EXERCISE SET:
a) Reproduce the stretch of the Bianchi Grizzly thread from "## ish (Jun" through "(Dec 22, 2009)".
b) In the Bianchi Grizzly thread, which rear derailleur does NDAAND list for the Grizzly dated to 1984?

DOCUMENT SEGMENT:
···

# 1984 Bianchi Grizzly?



## Muddydogs (Jul 15, 2010)

Wondering if Bianchi made the grizzly MTB in 1984. From the Shimano derailleurs I am getting an 84 manufacture year. Pulled information about parts and there date stamps from the vintage trek web site. My bike is a Grey Brown? (depends on the light) in color with Red decals and a Yellow grizzly sticker. It has a made in Japan sticker. 

Thanks for the help.


----------



## wheelbender6 (Sep 25, 2007)

Tough question. Not many companies made mountain bikes in 1984. I Think the Grizzly appeared in the 90s, but I have no references to back that up.


----------



## Zoke2 (Nov 16, 2007)

this thread has some info
http://forums.mtbr.com/showthread.php?t=636413


----------



## ish (Jun 17, 2009)

I believe the first Grizzlys were from '84 - '85ish.

Put up some pictures if you get a chance. There is not a lot of information out there on the early Grizzlys.


----------



## NDAAND (Dec 22, 2009)

*1984 Grizzly*

Here is a Grizzly that dates to 1984:

Oji original frame tubes (High Manganese Steel)
Suntour Montech rear derailleur (marked AB - February 1984)
Suntour Alpine Geartech front derailleur
Suntour Power Thumbshifters
Dia-Compe brakes
Bullmoose handlebars
Takagi Tourney XT cranks
SR MP-470 pedals
Ser. No. CS469651
Other Markings:
Mangi Ishiwata on forks
Piaggio below seatpost


----------

···

RAW DATA:
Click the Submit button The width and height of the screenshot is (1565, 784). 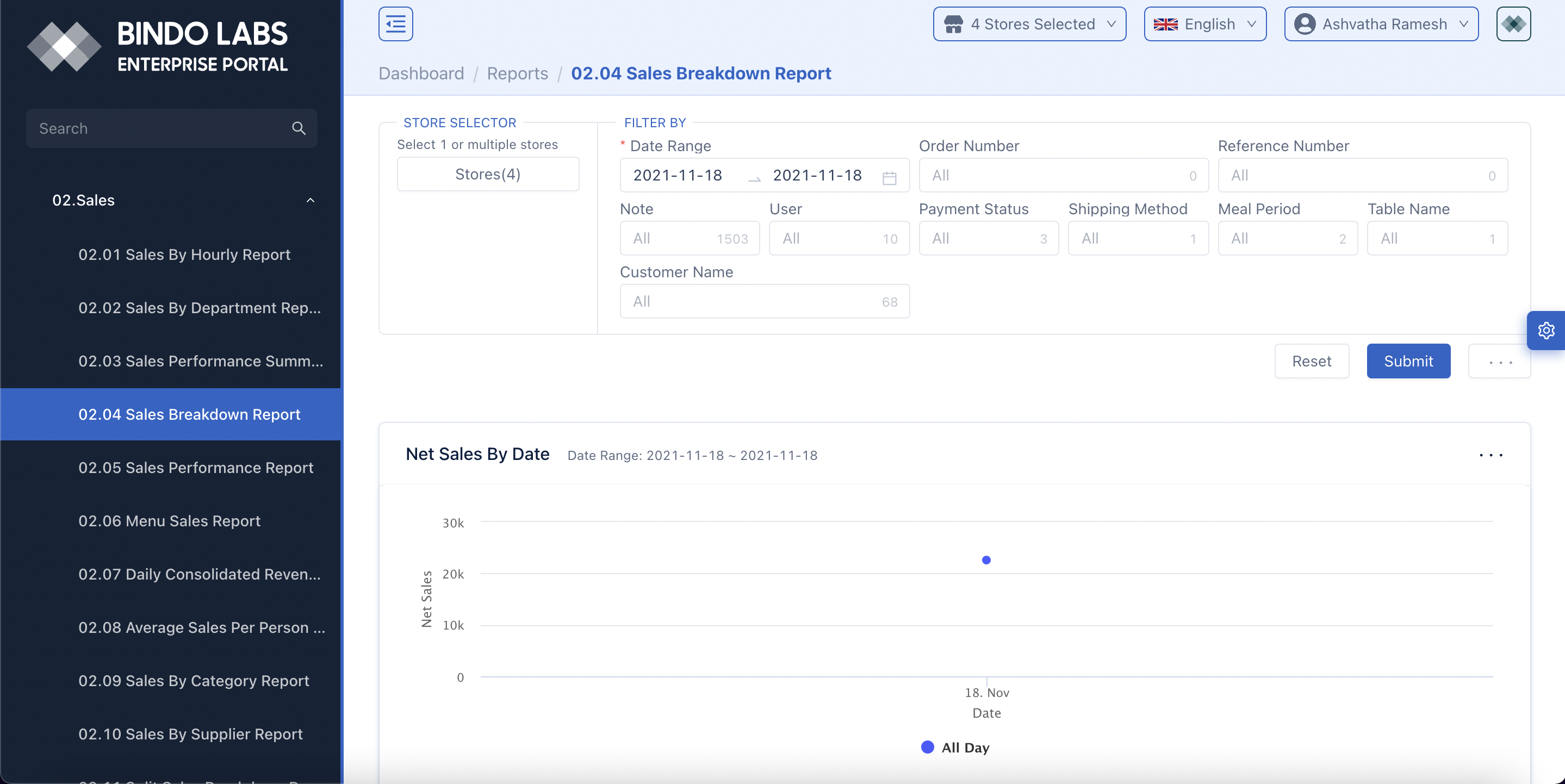pyautogui.click(x=1408, y=360)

···

EXERCISE SOLUTIONS:
a)
## ish (Jun 17, 2009)

I believe the first Grizzlys were from '84 - '85ish.

Put up some pictures if you get a chance. There is not a lot of information out there on the early Grizzlys.


----------



## NDAAND (Dec 22, 2009)

b) A Suntour Montech rear derailleur, marked AB (February 1984).